Ogni grande viaggio inizia da un piccolo primo passo, e il mio avvenne molto presto, quando ancora non avevo compiuto nemmeno sei anni.

Fino a quel momento il mio rapporto con la narrativa era avvenuto esclusivamente attraverso uno schermo. Non riesco nemmeno a ricordare quale sia stato il primo film che ho visto (anche se ricordo bene il mio primo al cinema, ma questa è un’altra storia), fin da quando ho memoria quest’arte ha sempre fatto parte della mia vita. Mio padre era un collezionista di VHS, e per me la presenza fissa di un film ogni sera prima di andare a letto era la normalità. Dopo cena, la mia famiglia si metteva sul divano e si guardava una storia, senza distinzioni di generi. Non che ci fosse una particolare conoscenza del medium da parte dei miei genitori, semplicemente ci piaceva fare così, nella più spontanea e naturale delle passioni fini a sé stesse.

Potete capire quindi che fin dalla più tenera età mi ero già abituato a ricercare delle storie vere e proprie, e per questo i cartoni animati pensati per i miei coetanei non mi bastarono mai. In me era già nato il bisogno di avere personaggi, vicende e colpi di scena a cullarmi in mondi nuovi ed esistenti solo grazie alla fantasia umana; e già di per se, tutto questo aveva in qualche modo creato il terreno su cui coltivare il futuro me.

Poi però, un giorno accadde qualcosa che complicò e ampliò questa mia passione, alimentando quella flebile fiammella nel petto di un bambino, trasformandola in un incendio che non sarei più stato in grado di spegnere.

Ero in prima elementare, e avevo da poco imparato a leggere, quando durante una lezione entrò nella nostra classe una signora di cui non riesco a ricordare le fattezze, ma che nella mia memoria fanciullesca spingeva un carrellino vecchio e cigolante verso la cattedra. Quest’ultimo conteneva al suo interno ventuno libri, uno esatto per ogni bambino della mia classe. A quanto pare, la mia insegnante aveva trovato un accordo con la biblioteca della nostra città, ottenendo in prestito per tutto l’anno scolastico quei libri, così da spronare nella nostra classe la passione verso la lettura.
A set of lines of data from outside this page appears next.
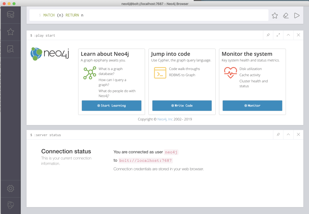Viewport: 309px width, 214px height.
Task: Open Browser Settings gear icon
Action: pyautogui.click(x=10, y=188)
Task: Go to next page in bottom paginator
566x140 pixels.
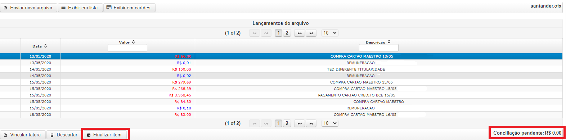Action: 299,123
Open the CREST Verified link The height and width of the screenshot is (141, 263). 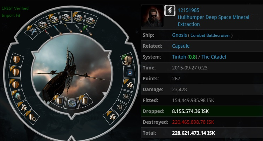[x=15, y=8]
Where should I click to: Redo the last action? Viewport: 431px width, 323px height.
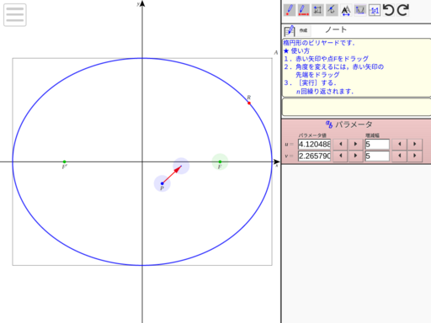(x=403, y=10)
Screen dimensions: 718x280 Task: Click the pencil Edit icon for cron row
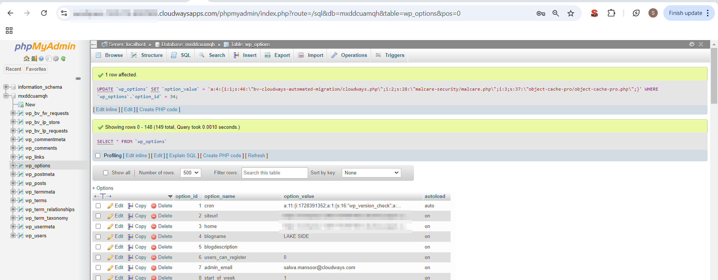[x=110, y=206]
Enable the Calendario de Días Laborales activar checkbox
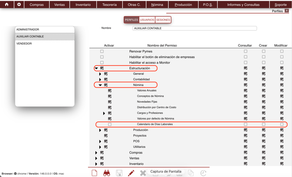292x177 pixels. click(x=110, y=124)
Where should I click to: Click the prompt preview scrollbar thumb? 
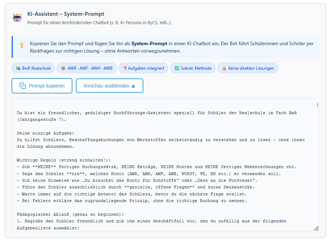click(317, 105)
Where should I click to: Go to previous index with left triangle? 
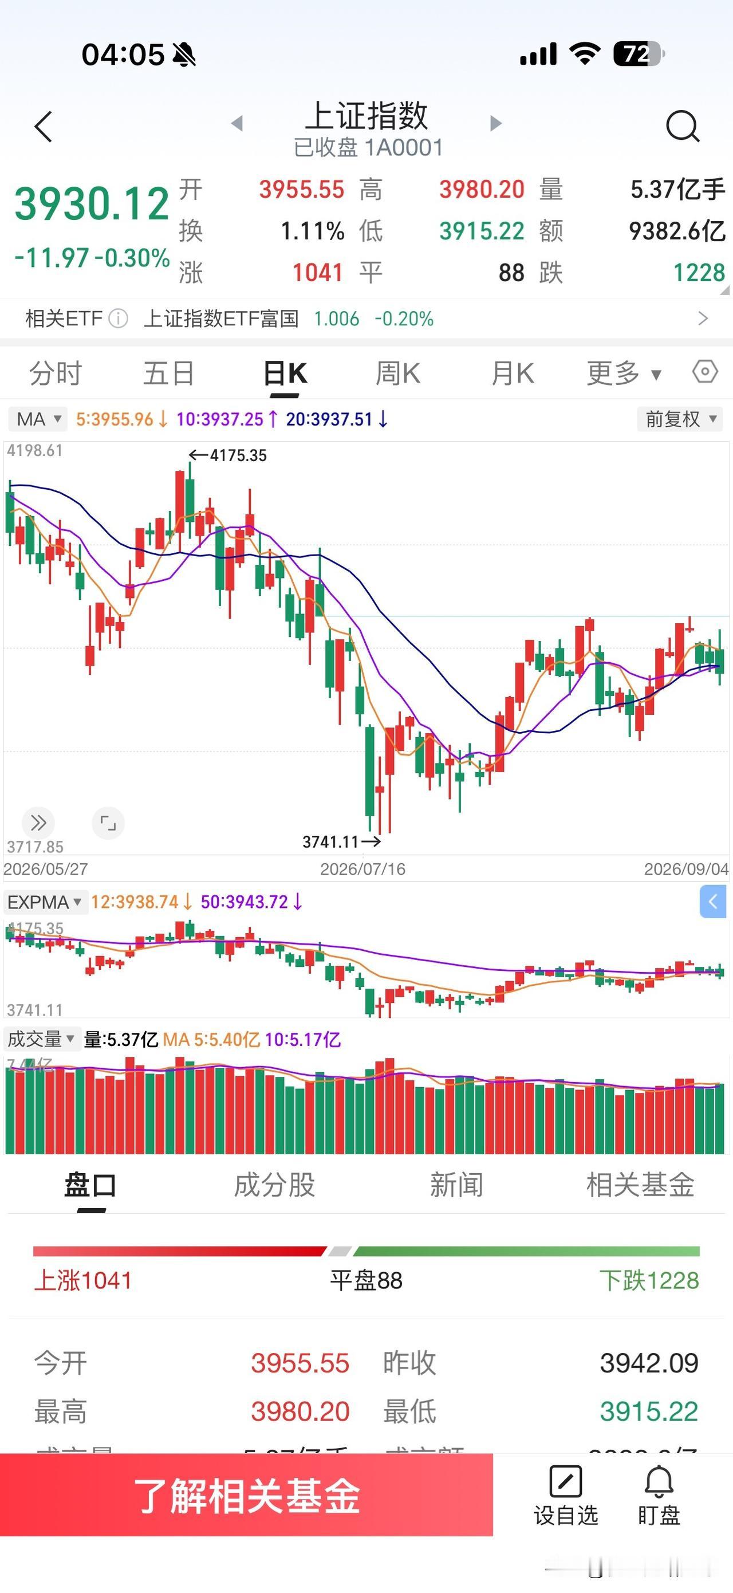[237, 123]
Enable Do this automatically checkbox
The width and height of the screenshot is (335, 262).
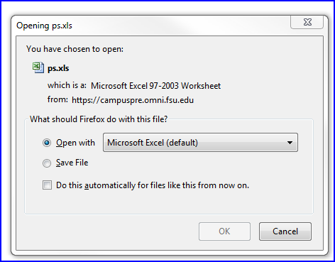tap(47, 185)
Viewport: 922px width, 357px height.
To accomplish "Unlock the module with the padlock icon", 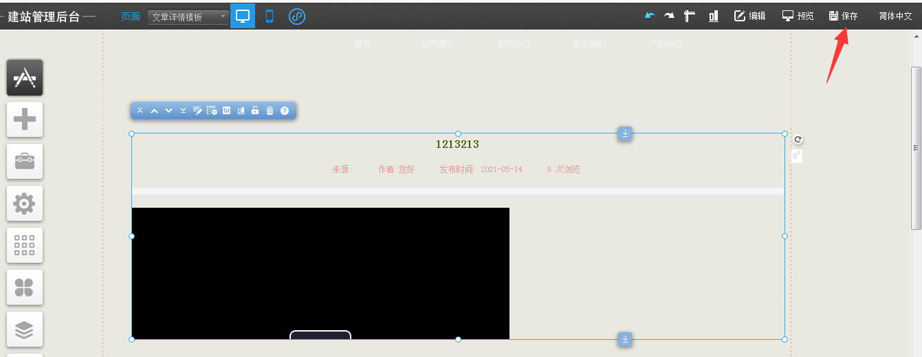I will tap(255, 111).
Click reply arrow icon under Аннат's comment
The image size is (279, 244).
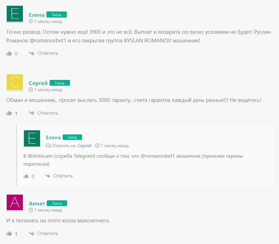tap(31, 233)
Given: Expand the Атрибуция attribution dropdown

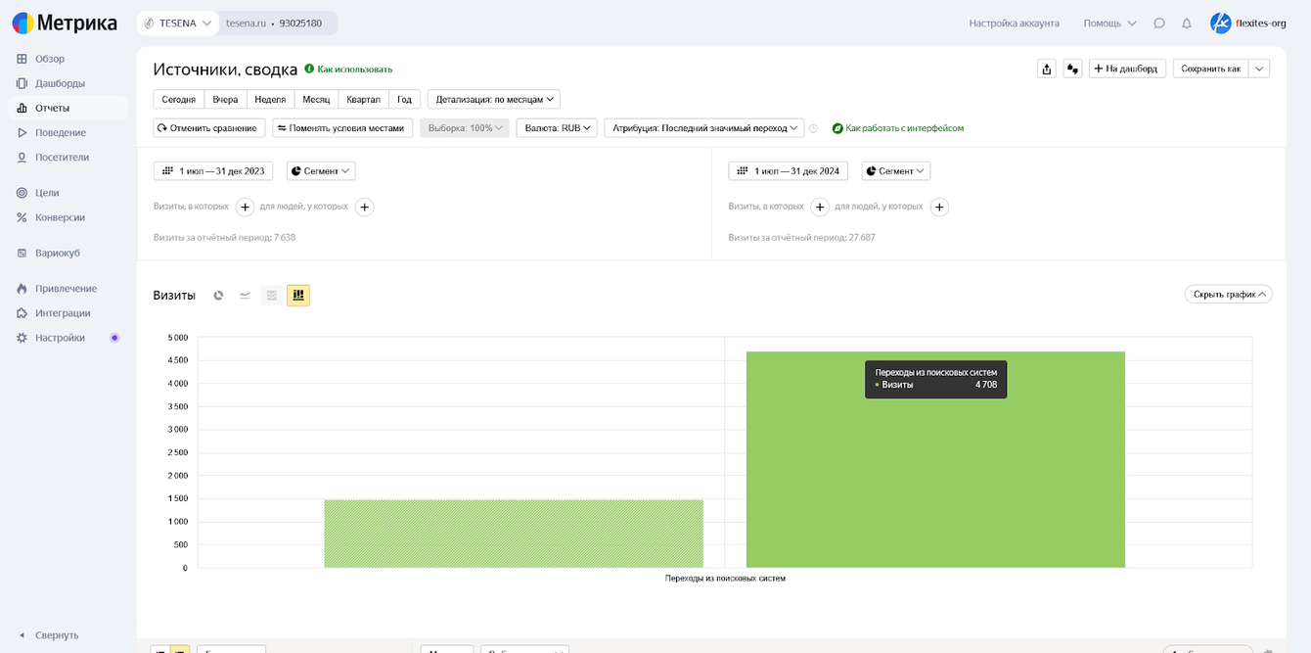Looking at the screenshot, I should pyautogui.click(x=703, y=128).
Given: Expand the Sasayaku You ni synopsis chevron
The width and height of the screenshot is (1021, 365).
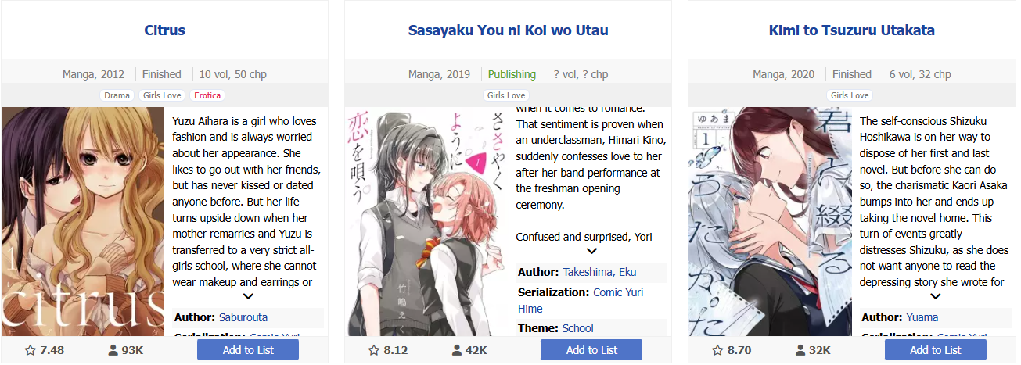Looking at the screenshot, I should coord(591,251).
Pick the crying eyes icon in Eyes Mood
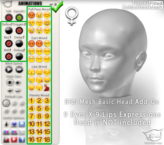164x145 pixels. [x=47, y=44]
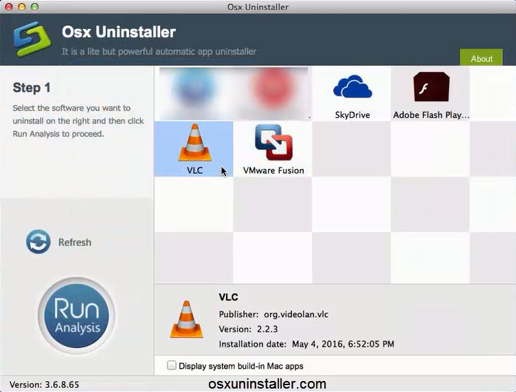Click the red close window button
Screen dimensions: 516x392
click(x=9, y=7)
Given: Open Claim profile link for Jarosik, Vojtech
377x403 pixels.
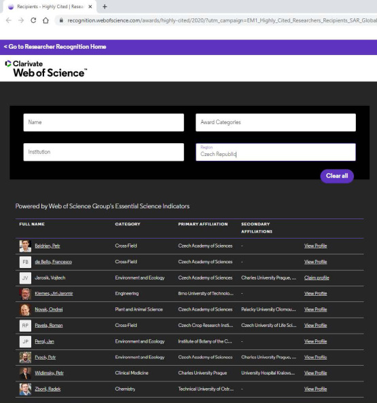Looking at the screenshot, I should [317, 278].
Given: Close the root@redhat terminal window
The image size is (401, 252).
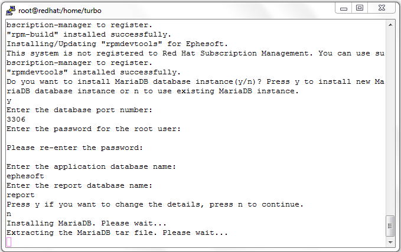Looking at the screenshot, I should [x=382, y=8].
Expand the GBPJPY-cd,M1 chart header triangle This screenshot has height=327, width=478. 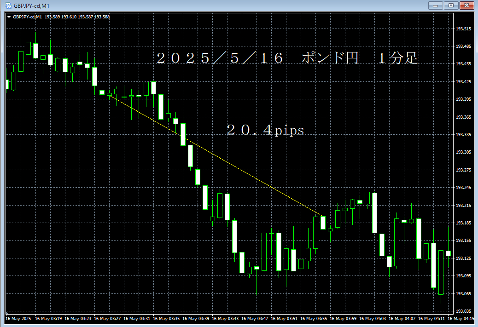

Il programma era semplice: sceglievi un libro, lo leggevi, e una volta finito lo riportavi a scuola per scambiarlo con quello di un altro bambino.

Copertina il gigante di ferro

Il primo che mi capitò fu il gigante di ferro. Ricordo di essere stato tanto curioso per quella novità, che iniziai a leggerlo prima ancora di uscire da scuola, durante la lezione, e non riuscì a smettere più. Quella notte continuai a leggere fino ad addormentarmi con il libro in mano, esasperato dalla lentezza con cui scorrevo le pagine a causa della mia scarsa pratica con la lettura. Due gironi dopo riportai a scuola il libro, con parecchia soddisfazione della mia insegnante. Naturalmente mi toccò aspettare parecchio che qualche mio compagno di classe, tutti molto più lenti, portasse indietro il proprio. Prima della fine dell’anno comunque, avevo già finito ognuno dei ventuno libri, e la mia fame non era sazia.

Fu l’inizio della fine. Da quel giorno mi resi conto di quanto davvero mi piacesse la narrativa, ma specialmente, capii che non c’erano limiti che una storia non potesse raggiungere e superare.

 

VIVERE E NARRARE STORIE

I film e i libri furono quindi i combustibili che alimentarono la mia passione per la scoperta della narrativa, e per l’apprezzamento delle belle storie. Paradossalmente però, non furono loro a far nascere in me la necessità di raccontare, o meglio, non furono loro a farmene rendere conto; bensì fu un videogioco.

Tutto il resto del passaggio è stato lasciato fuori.